Nel retro di una di queste buste ritrovate, a Viterbo, Dawson è definito famoso eroe di guerra (“Famous war hero”) relativamente alla “Dawson’s Ridge” dal nome del promontorio (cresta) che sovrasta la spiaggia dello sbarco in Normandia controllato dalla sua valorosa compagnia.
Ma al mercatino del collezionismo cartaceo di Viterbo, mischiate tra libri e cartoline, sono state ritrovate sicuramente anche tante altre cose molto interessanti. Per esempio, tra queste, sono gli accrediti stampa del famoso giornalista sportivo Alberto Giubilo; le cartoline realizzate dal noto disegnatore Carlo Barbieri; le vignette del quotato artista Antonio Rubino; le cartoline postali spedite durante la prima Guerra mondiale e indirizzate ad un prigioniero italiano internato nel campo di prigionieri di guerra di Mauthausen; numerosissime foto uniche e inedite relative a eventi sportivi viterbesi scattate durante il Ventennio fascista, e tantissime altre cose.
Altro recupero importante sono le locandine originali del film “Piume al vento”, del 1952 girato in gran parte a Viterbo, contenenti un’immagine di Via del Pavone, scattata poco dopo la fine della seconda Guerra mondiale, e dove si vede benissimo il Palazzo Orioli lesionato e oggi andato distrutto. Ritrovato anche un certificato azionario del 1925 dell’Unione sportiva Viterbese con allegato l’elenco dei soci al momento della trasformazione da Società anonima.
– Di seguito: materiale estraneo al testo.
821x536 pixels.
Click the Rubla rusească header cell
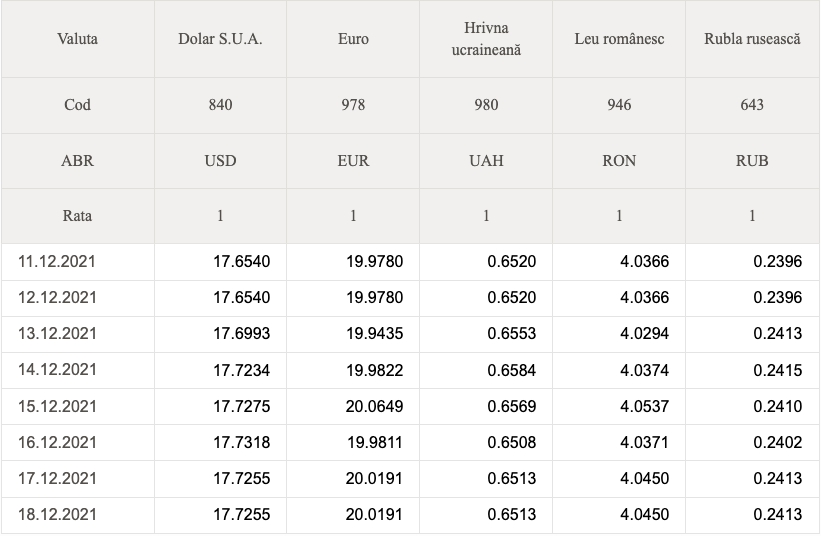coord(752,39)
E poi la serie di libri della “Casa editrice Cultura religiosa popolare di Viterbo” tra i quali spiccano i “Prodigi del pendolo”, pubblicato nel 1940 e scritto da don Alceste Grandori, e “Una nuova forma di elettricità. La verga girante” pubblicato nel 1942 e scritto dal canonico Giuseppe Ferrari. Un libro, quest’ultimo, di rabdomanzia che racconta le correnti magnetiche dell’uomo e della “verga girante” che, in mano a “certi individui privilegiati dalla natura”, inizia a girare mettendo in evidenza una certa forma di elettricità.
L’altro libro, invece, è un raro manuale di radiestesia che, attraverso l’oscillazione di un pendolo, indica, tra le altre cose, come trovare “corsi d’acqua, di petrolio, di metano, nel sottosuolo, oggetti smarriti, tesori nascosti, cavità sotterranee, avanzi archeologici, necropoli, scheletri sepolti, guasti di macchine, errori di musica o di operazioni aritmetiche”. Nel mercatino viterbese è possibile trovare di tutto, anche il rarissimo libro “La menta e la rosa” di Anna Maria Vacca riguardante la vita della Santa patrona di Viterbo.
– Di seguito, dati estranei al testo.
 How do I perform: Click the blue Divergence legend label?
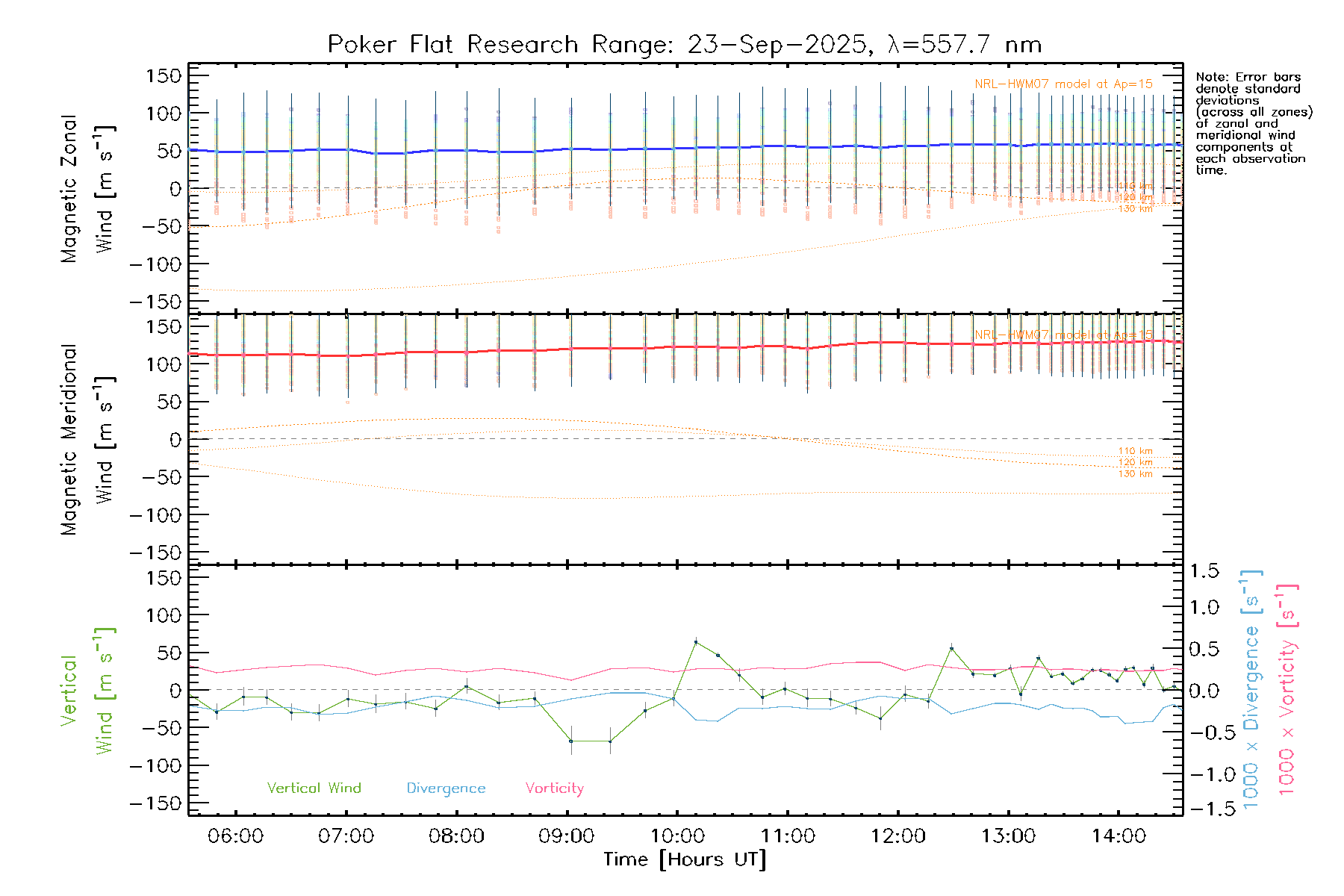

Tra i banchi degli espositori non mancheranno sicuramente le introvabili e rare opere monumentali originali sulla storia di Viterbo scritte da Feliciano Bussi, Cesare Pinzi, Andrea Scriattoli, Giuseppe Signorelli e diversi altri storici viterbesi.
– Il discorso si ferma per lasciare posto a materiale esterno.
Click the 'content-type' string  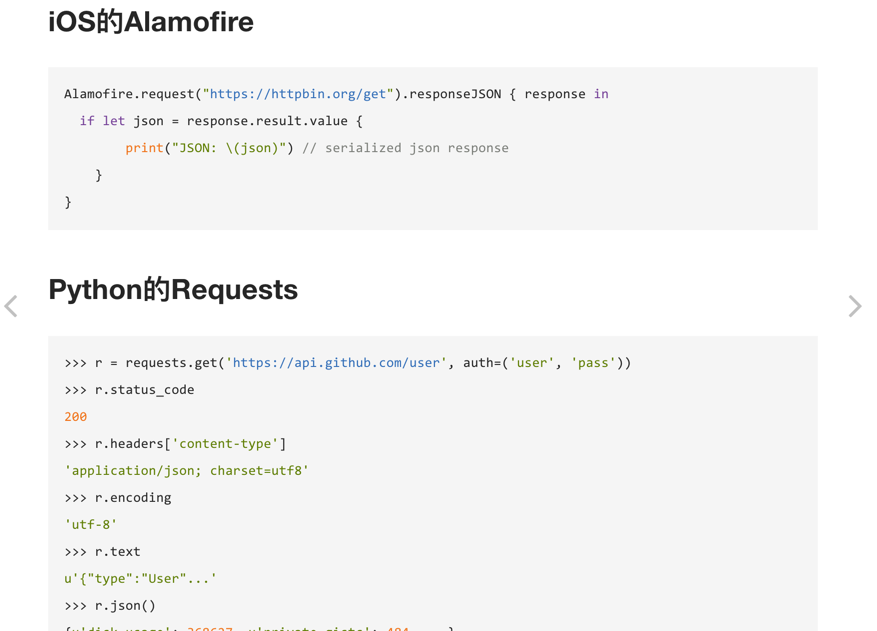tap(225, 444)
Non solo un mercatino, dunque, ma anche un’importante iniziativa culturale che ha contribuito a promuovere la passione per la carta in tutte le sue forme con una rete di collezionisti affiatati che si ritrovano ogni mese intorno al mercatino, che continua a crescere grazie alla passione e all’entusiasmo di tutti i partecipanti.
Con questi risultati, Paperonly ha confermato la sua posizione come punto di riferimento per il collezionismo cartaceo provinciale. Ogni edizione si arricchisce di nuovi successi, e con la crescente partecipazione di espositori e visitatori è destinato a continuare la sua crescita, portando sempre più persone ad avvicinarsi alla passione per la carta e la storia che essa racconta.
Un evento unico dove non solo si potranno acquistare articoli rari e preziosi, ma anche scambiare idee, parlare con esperti e fare nuove scoperte nel mondo del collezionismo cartaceo. Un’occasione perfetta per arricchire la collezione personale o semplicemente per immergersi in un’esperienza unica in compagnia di altri appassionati.